The Golden State Valkyries continue to make waves a year before they’re officially welcomed into the WNBA.
The franchise announced Thursday that Natalie Nakase would be its first head coach, making her the first female Asian American head coach in league history. Nakase, who is of Japanese descent, had been an assistant coach with the Las Vegas Aces since 2022 and won back-to-back titles under head coach Becky Hammon.
In 2014, Hammon was the first woman to be named an assistant coach in the NBA by the Spurs. Though Hammon was technically the ceiling-breaking hire, Nakase beat her to becoming the answer to a trivia question when she became the first woman to sit on an NBA bench that summer when she served as an assistant coach for the Los Angeles Clippers’ Summer League team.
She totaled 10 years with the Clippers organization, going from intern to assistant with the G League all the way up to assistant coach to Tyronn Lue. Before joining the Clippers, Nakase, 44, was a head coach in the top German women’s pro league and a men’s assistant in Japan.

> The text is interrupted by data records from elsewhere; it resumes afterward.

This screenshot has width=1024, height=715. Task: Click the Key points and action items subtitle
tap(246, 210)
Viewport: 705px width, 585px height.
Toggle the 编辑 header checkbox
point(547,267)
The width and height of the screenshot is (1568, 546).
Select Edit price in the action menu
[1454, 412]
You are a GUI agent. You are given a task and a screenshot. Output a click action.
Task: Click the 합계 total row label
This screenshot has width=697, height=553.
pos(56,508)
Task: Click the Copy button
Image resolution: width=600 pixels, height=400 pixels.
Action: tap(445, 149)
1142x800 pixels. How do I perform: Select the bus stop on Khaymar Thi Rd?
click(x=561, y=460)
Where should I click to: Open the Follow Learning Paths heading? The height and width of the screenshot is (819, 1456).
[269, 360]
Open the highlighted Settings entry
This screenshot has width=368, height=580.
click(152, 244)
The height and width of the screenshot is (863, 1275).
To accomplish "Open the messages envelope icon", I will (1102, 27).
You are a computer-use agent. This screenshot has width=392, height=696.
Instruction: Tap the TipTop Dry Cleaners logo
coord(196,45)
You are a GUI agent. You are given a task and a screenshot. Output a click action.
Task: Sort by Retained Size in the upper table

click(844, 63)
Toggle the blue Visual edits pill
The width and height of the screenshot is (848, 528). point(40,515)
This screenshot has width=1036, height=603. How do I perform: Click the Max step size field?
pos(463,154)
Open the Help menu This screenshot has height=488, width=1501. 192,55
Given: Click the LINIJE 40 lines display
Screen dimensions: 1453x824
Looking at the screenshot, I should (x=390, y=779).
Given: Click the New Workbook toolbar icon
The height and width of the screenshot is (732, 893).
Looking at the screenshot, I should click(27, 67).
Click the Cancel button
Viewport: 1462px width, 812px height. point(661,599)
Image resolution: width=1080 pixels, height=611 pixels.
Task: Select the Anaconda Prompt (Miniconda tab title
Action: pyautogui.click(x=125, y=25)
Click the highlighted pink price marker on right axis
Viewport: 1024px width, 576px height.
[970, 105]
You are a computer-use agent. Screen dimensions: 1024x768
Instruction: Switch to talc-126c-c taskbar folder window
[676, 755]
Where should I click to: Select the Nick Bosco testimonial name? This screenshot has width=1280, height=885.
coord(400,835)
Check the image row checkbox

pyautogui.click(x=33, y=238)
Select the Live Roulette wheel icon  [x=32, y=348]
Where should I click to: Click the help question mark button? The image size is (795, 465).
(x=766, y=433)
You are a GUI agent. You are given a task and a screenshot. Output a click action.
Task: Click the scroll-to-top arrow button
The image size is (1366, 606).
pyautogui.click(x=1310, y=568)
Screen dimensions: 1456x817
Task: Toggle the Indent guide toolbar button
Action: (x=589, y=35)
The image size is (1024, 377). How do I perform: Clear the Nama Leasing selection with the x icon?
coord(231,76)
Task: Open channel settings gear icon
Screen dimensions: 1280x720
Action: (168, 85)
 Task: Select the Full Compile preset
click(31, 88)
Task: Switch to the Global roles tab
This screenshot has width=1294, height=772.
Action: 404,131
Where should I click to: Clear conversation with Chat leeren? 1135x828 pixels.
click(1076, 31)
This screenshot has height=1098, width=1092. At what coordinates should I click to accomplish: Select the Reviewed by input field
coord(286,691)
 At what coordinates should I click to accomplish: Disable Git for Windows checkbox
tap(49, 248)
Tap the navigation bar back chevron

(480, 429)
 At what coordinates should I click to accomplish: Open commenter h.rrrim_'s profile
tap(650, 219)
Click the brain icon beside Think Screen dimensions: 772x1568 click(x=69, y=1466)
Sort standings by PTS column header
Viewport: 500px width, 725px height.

As a player, Nakase became the first Asian American woman to play in the now-defunct National Women’s Basketball League from 2005 to 2006. She played college basketball at UCLA for four years.
The Valkyries will make their debut as the WNBA’s 13th franchise next season. The expansion franchise was announced last October, with Warriors owners Joe Lacob and Peter Guber paying a $50 million fee for the team.
In July, two months after the franchise unveiled its name and logo, the team announced it had sold a woman’s pro sports record 15,000 season-ticket deposits.
The ticket sales record came despite the Valkyries being months away from knowing a single player on their roster. The WNBA expansion draft for the Valkyries, the league’s first in 16 years, is scheduled on Dec. 7.